A mãe da menina Eduarda dos Santos Bastos falou pela primeira vez após a morte da filha, ocorrida na madrugada desta segunda-feira. Eduarda foi atingida por tiros durante a invasão de casa feita por cinco homens em Nova Iguaçu, no Rio de Janeiro. A criança foi levada ao Hospital Geral da cidade ainda com vida, mas não resistiu após sofrer parada cardiorrespiratória no local.

Segundo a mãe, Thais Iolanda, os criminosos invadiram a residência pelos fundos por volta das 4h50. Ela ouviu um forte barulho na porta e, em seguida, houve cerca de 15 minutos de tiros. Os suspeitos teriam ido primeiro a um quarto, atirando, depois a outro, e, por fim, ao closet, onde Eduarda estava. Os autores procuravam o pai da menina, Leandro Abreu, que teria saído para pedir ajuda.

Eduarda tinha sete anos. A família reside em Nova Iguaçu, na Baixada Fluminense. Após o ataque, os cinco homens fugiram pelos fundos da casa. A mãe afirmou que ouviu os criminosos dizerem que atingiram a pessoa errada. Thais pediu justiça e que os responsáveis sejam presos.

Investigação e desdobramentos

A Delegacia de Homicídios da Baixada Fluminense (DHBF) investiga o caso, com o objetivo de identificar e prender os autores e esclarecer a motivação do crime. Os pais de Eduarda estiveram na delegacia nesta segunda-feira para prestar depoimento.

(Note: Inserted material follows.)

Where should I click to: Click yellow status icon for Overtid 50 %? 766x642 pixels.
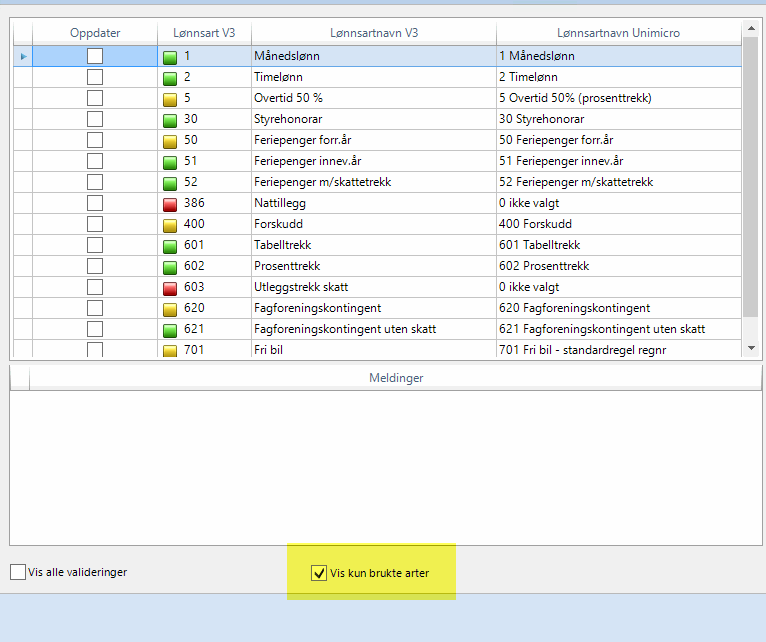coord(170,99)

A mãe relatou à RecordTV que pediu que Eduarda se escondesse no closet quando os homens arrombaram a casa. Ela descreveu a invasão como “eles chegando dizendo que eram da polícia” e afirmou que a menina se abrigou entre as roupas antes de ser atingida. A investigação continua para confirmar detalhes do ocorrido e a participação de outras pessoas.